** Opening Available data block **

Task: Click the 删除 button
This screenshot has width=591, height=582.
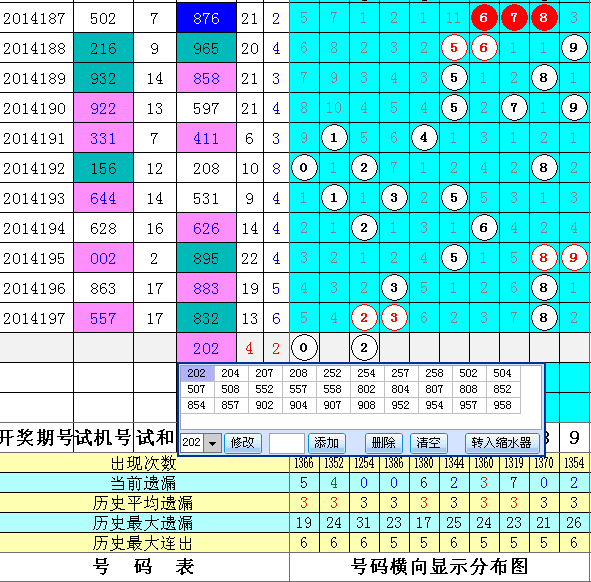Action: tap(384, 443)
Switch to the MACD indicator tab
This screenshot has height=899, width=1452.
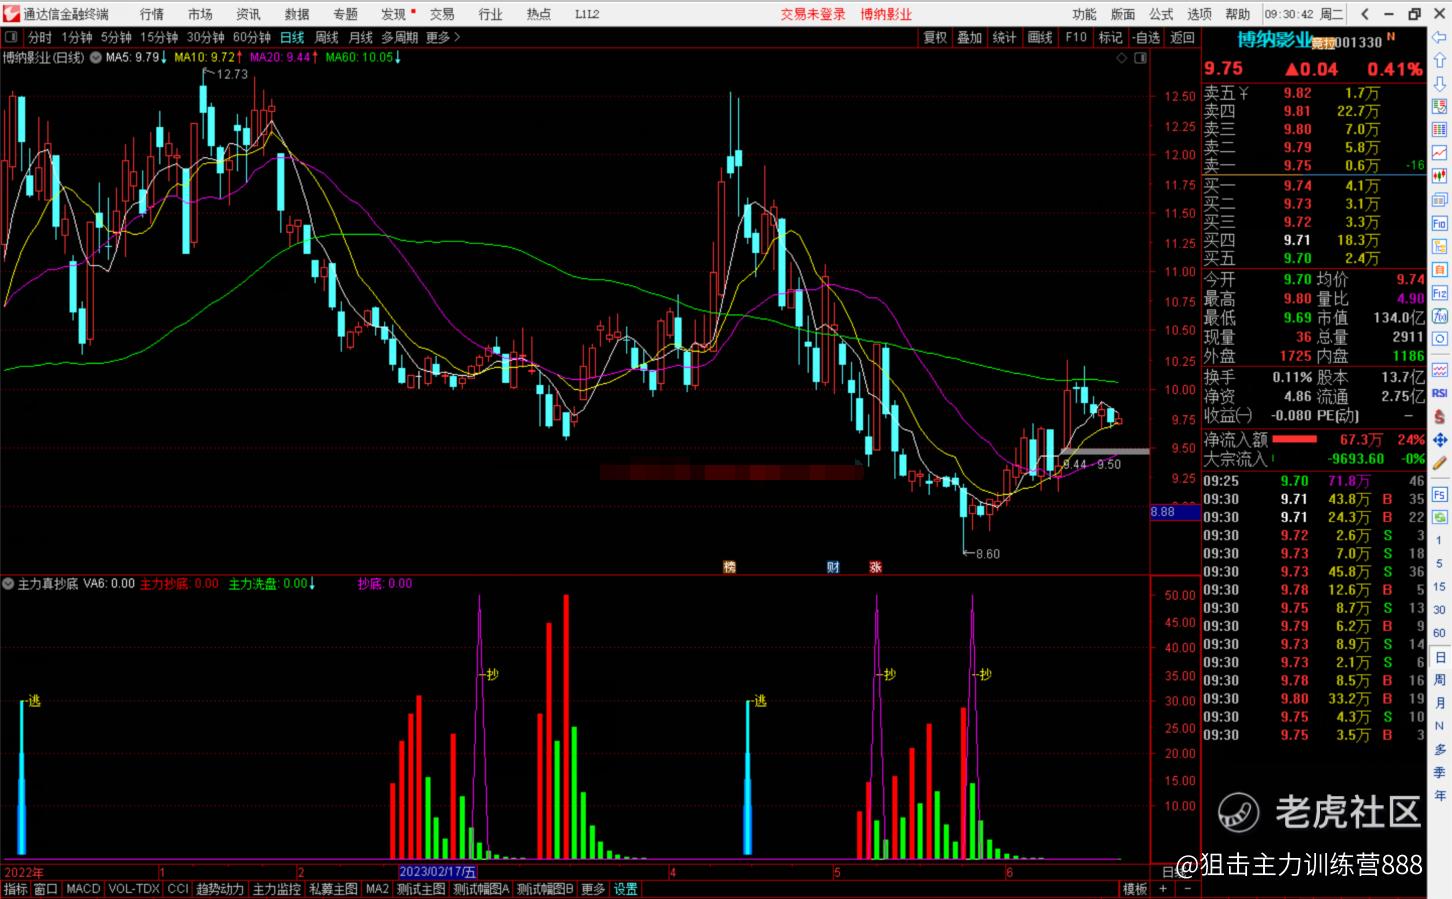pos(83,889)
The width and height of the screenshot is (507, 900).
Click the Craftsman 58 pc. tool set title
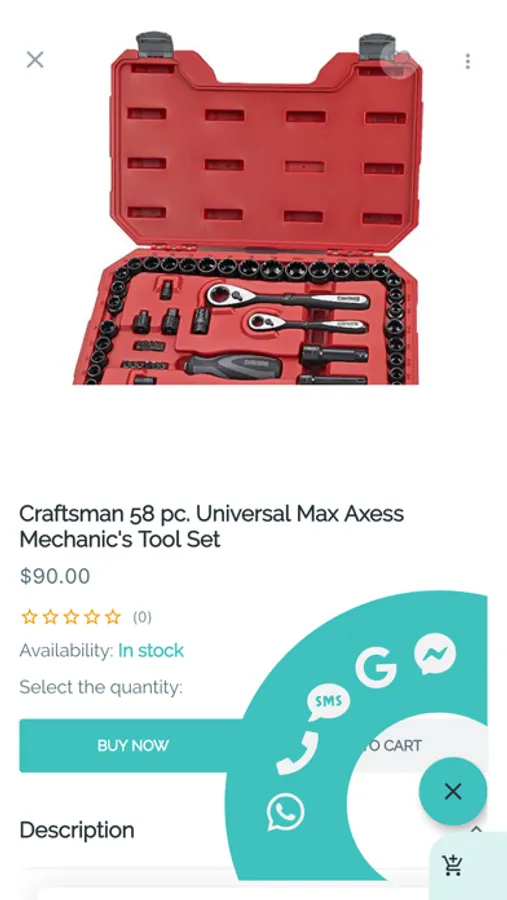211,526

** Closing Available data block **

Task ▸
Repeat the entries verbatim; no pictures.

Solution ▸
Task: Click the 删除 button
This screenshot has width=591, height=582.
Action: tap(384, 443)
Switch to the MACD indicator tab
This screenshot has height=899, width=1452.
pos(83,889)
The width and height of the screenshot is (507, 900).
Click the Craftsman 58 pc. tool set title
211,526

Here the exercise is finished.